**PROBLEM DETAILS**
Copy out the data below word for word, every line of it, with nothing changed.

**EXTRACTED INFORMATION**

☆ ☆ ☆ ☆ ☆

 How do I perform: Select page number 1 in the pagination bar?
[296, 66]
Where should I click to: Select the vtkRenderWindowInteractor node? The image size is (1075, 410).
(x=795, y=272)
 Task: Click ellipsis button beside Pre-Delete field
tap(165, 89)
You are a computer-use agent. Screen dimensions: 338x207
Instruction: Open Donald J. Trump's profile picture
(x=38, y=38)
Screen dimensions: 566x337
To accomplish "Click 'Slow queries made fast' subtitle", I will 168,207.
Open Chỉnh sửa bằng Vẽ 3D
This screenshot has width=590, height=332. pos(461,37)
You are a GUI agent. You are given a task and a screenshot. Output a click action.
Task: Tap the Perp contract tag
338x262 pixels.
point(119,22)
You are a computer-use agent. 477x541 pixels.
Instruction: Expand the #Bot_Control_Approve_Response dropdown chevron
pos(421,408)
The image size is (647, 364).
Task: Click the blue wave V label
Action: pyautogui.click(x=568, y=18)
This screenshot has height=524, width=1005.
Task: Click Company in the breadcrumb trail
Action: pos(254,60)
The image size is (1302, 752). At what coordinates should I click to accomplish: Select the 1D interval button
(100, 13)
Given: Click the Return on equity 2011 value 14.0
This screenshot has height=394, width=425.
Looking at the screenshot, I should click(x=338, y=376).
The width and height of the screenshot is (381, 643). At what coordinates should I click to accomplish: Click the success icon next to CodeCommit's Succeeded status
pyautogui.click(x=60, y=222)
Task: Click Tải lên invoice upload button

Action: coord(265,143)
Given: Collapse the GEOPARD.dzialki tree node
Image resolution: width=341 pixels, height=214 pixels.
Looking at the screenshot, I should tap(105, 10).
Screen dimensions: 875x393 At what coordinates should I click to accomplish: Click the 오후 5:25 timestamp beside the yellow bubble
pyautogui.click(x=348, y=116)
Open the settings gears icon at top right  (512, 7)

☆ ☆ ☆ ☆ ☆

**FINAL RESULT**
 How do I perform: Select page number 1 in the pagination bar?
[296, 66]
Where should I click to: Select the vtkRenderWindowInteractor node? The image size is (1075, 410).
(x=795, y=272)
 Task: Click ellipsis button beside Pre-Delete field
tap(165, 89)
You are a computer-use agent. Screen dimensions: 338x207
Instruction: Open Donald J. Trump's profile picture
(x=38, y=38)
Screen dimensions: 566x337
To accomplish "Click 'Slow queries made fast' subtitle", I will 168,207.
Open Chỉnh sửa bằng Vẽ 3D
This screenshot has width=590, height=332. pos(461,37)
You are a GUI agent. You are given a task and a screenshot. Output a click action.
Task: Tap the Perp contract tag
338x262 pixels.
point(119,22)
You are a computer-use agent. 477x541 pixels.
Instruction: Expand the #Bot_Control_Approve_Response dropdown chevron
pos(421,408)
The image size is (647, 364).
Task: Click the blue wave V label
Action: pyautogui.click(x=568, y=18)
This screenshot has height=524, width=1005.
Task: Click Company in the breadcrumb trail
Action: pos(254,60)
The image size is (1302, 752). At what coordinates should I click to accomplish: Select the 1D interval button
(100, 13)
Given: Click the Return on equity 2011 value 14.0
This screenshot has height=394, width=425.
Looking at the screenshot, I should click(x=338, y=376).
The width and height of the screenshot is (381, 643). At what coordinates should I click to accomplish: Click the success icon next to CodeCommit's Succeeded status
pyautogui.click(x=60, y=222)
Task: Click Tải lên invoice upload button

Action: coord(265,143)
Given: Collapse the GEOPARD.dzialki tree node
Image resolution: width=341 pixels, height=214 pixels.
Looking at the screenshot, I should tap(105, 10).
Screen dimensions: 875x393 At what coordinates should I click to accomplish: Click the 오후 5:25 timestamp beside the yellow bubble
pyautogui.click(x=348, y=116)
Open the settings gears icon at top right  (512, 7)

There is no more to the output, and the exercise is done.